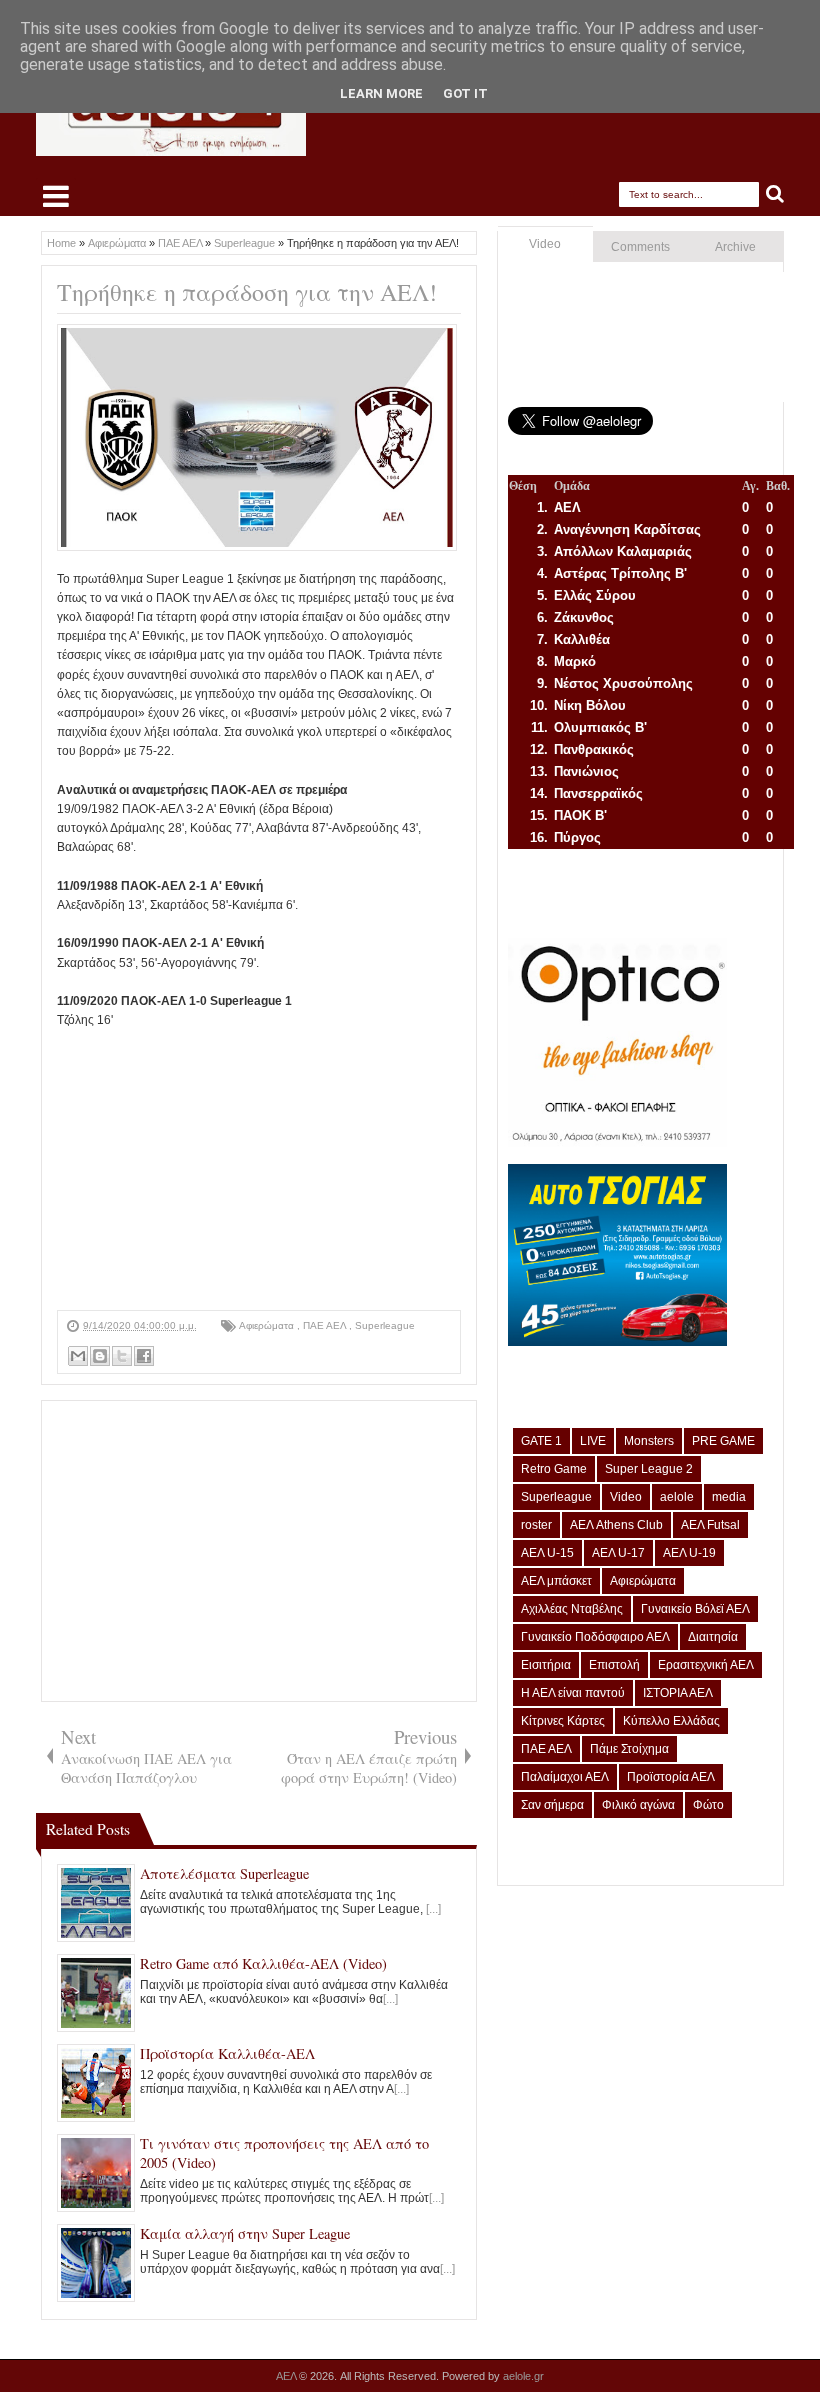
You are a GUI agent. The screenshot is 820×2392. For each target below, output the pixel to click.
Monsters (649, 1441)
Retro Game (554, 1469)
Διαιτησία (713, 1637)
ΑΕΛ (287, 2376)
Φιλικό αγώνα (638, 1805)
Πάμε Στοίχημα (629, 1749)
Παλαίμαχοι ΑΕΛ (565, 1777)
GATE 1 (541, 1441)
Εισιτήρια (546, 1665)
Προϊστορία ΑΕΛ (671, 1777)
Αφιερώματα (268, 1325)
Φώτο (708, 1805)
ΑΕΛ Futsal (710, 1525)
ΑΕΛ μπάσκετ (556, 1581)
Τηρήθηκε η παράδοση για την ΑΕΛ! (247, 292)
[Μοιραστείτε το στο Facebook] (144, 1356)
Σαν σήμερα (552, 1805)
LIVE (593, 1441)
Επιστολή (614, 1665)
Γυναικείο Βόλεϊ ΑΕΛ (695, 1609)
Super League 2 (649, 1469)
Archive (735, 247)
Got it (465, 93)
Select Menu (56, 196)
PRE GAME (723, 1441)
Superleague (385, 1325)
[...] (433, 1909)
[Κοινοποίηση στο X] (122, 1356)
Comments (640, 247)
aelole (677, 1497)
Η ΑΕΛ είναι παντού (573, 1693)
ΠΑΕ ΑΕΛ (326, 1325)
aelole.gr (523, 2376)
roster (536, 1525)
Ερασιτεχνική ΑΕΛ (706, 1665)
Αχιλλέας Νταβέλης (572, 1609)
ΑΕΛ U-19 (689, 1553)
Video (545, 244)
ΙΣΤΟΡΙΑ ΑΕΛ (678, 1693)
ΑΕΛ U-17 (618, 1553)
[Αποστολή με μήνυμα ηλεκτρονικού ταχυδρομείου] (78, 1356)
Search (775, 194)
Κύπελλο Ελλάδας (671, 1721)
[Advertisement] (259, 1170)
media (729, 1497)
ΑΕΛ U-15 (547, 1553)
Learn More (381, 93)
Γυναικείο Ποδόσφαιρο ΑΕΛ (595, 1637)
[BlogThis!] (100, 1356)
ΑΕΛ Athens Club (616, 1525)
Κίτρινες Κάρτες (563, 1721)
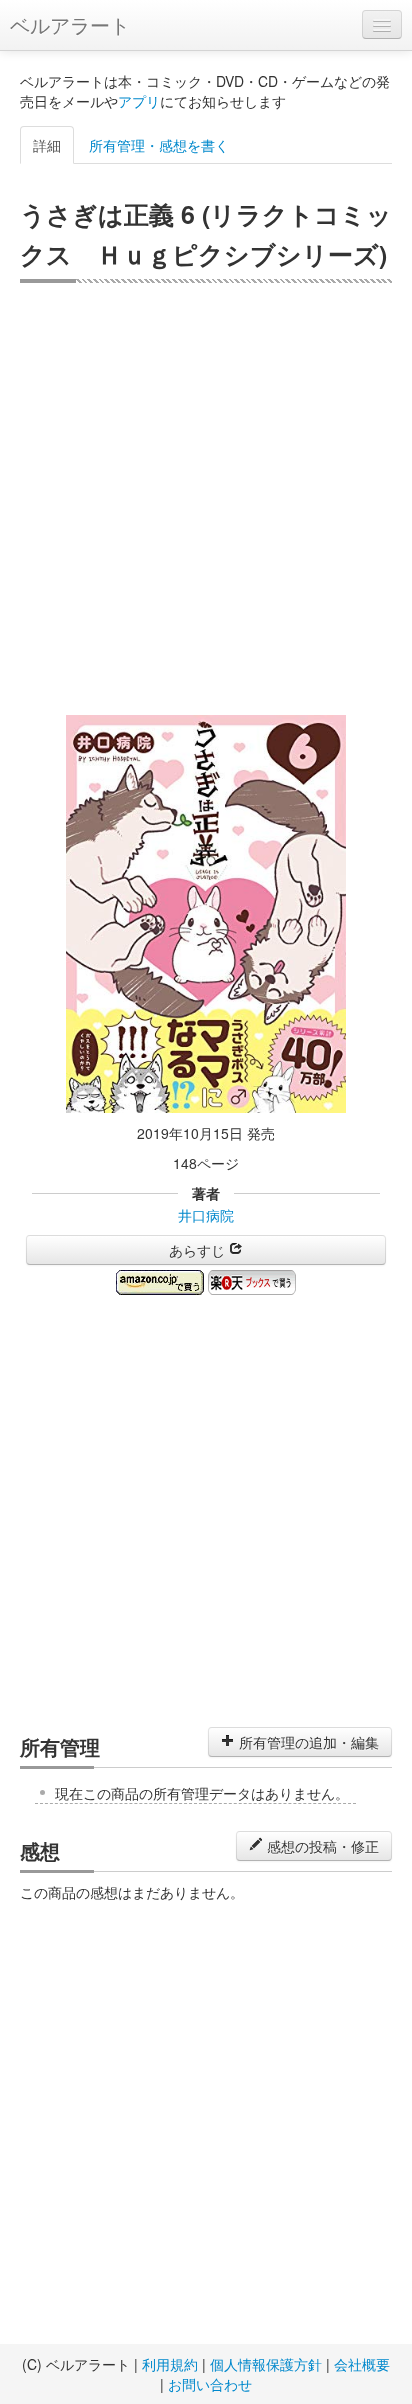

________

● **Activity**: Determine the count of lines that include the word "Γυναικείο" in the listing, and state nothing but that count.

● **Solution**: 2